• **TO DO**
a: According to the raster thread, what is the probable cause of the incorrect resolution, extent and coordinate reference?
b: Continue the raster thread from its final line.

-- BEGIN GIVEN TEXT --

However, the resolution, extent and coord. ref. are not correct (they are suppose to be the same from previous reading)

class       : SpatRaster 
dimensions  : 2950, 7750, 1  (nrow, ncol, nlyr)
resolution  : 1, 1  (x, y)
extent      : 0, 7750, 0, 2950  (xmin, xmax, ymin, ymax)
coord. ref. : +proj=longlat +datum=WGS84 +no_defs 
source      : vertical_column_troposphere 
name        : vertical_column_troposphere 
unit        :              molecules/cm^2 
time        : 2025-03-27 16:50:13 UTC 

Is this a bug? how to I fix this?

Schuch666 avatar Mar 28 '25 16:03 Schuch666

I need to investigate this a bit more, but this is probably because the file does not follow the CF standard. This seems to be a work-around:

f <- "TEMPO_NO2_L3_V03_20250327T164955Z_S016.nc"
r <- rast(f, "weight")

x <- rast(f, "/product/vertical_column_troposphere")
ext(x) <- ext(r)
crs(x) <- crs(x)
x <- flip(x, "v")

-- END GIVEN TEXT --
-- BEGIN SUPPLIED MATERIAL --

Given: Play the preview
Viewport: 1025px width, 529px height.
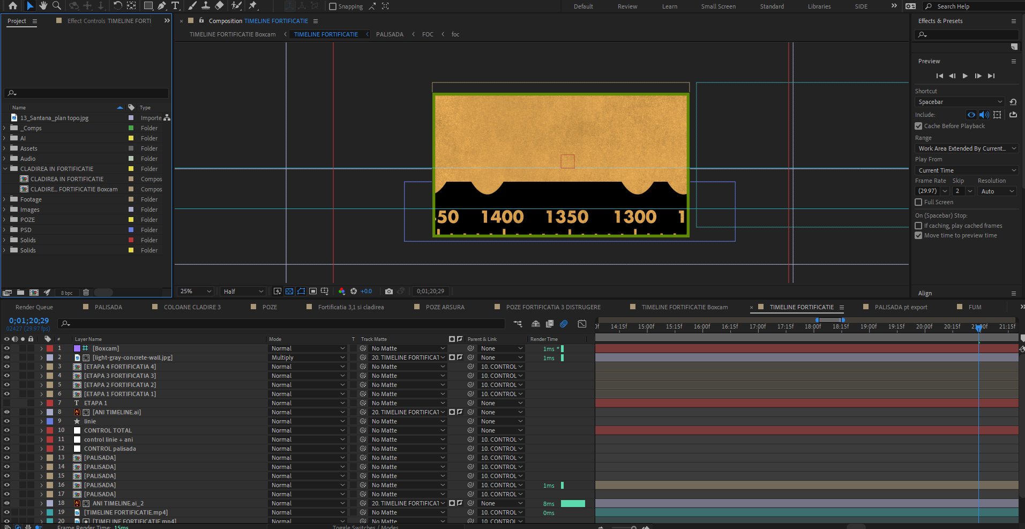Looking at the screenshot, I should click(x=965, y=76).
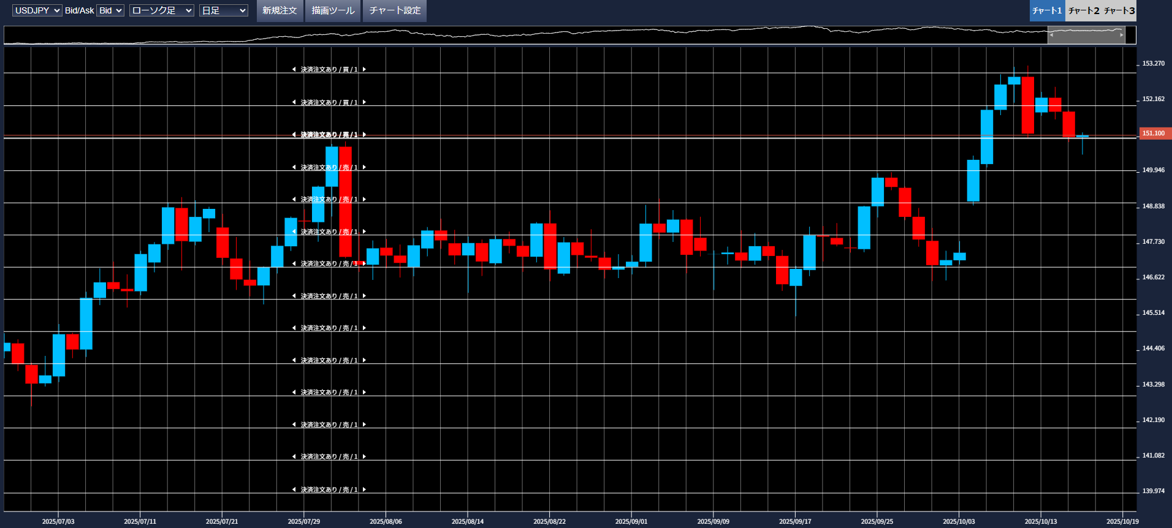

-- END SUPPLIED MATERIAL --

• **FINAL RESULTS**
a: The file probably does not follow the CF standard.

b:
rhijmans avatar Mar 28 '25 21:03 rhijmans

This solution worked here, I will use instead of my workaround ;) Looks like some attribute is included in the global part ("weight" variable) but is not included (or not used) used in this variable group ("/product/vertical_column_troposphere" variable) I'm not sure if there is a way to link or pass this information directly to gdal using rast

Schuch666 avatar Mar 31 '25 14:03 Schuch666

Hi @rhijmans

There is another issue I have found using rast() to read TEMPO data, the issue happen in two different Linux clusters (and I have tested a few different versions of terra using conda):

I'm opening the variable "cloud fraction" this time (the reason is because is easy to check if the values are in a range of 0 and 1) from https://search.earthdata.nasa.gov/search/granules?p=C2930727817-LARC_CLOUD&pg[0][v]=f&pg[0][gsk]=-start_date&fi=TEMPO&fl=3%20-%20Gridded%20Observations&as[instrument][0]=TEMPO&tl=1717799728.534!4!!

f <- "TEMPO_CLDO4_L3_V03_20240728T001157Z_S016.nc"
r <- rast(f,"/product/cloud_fraction")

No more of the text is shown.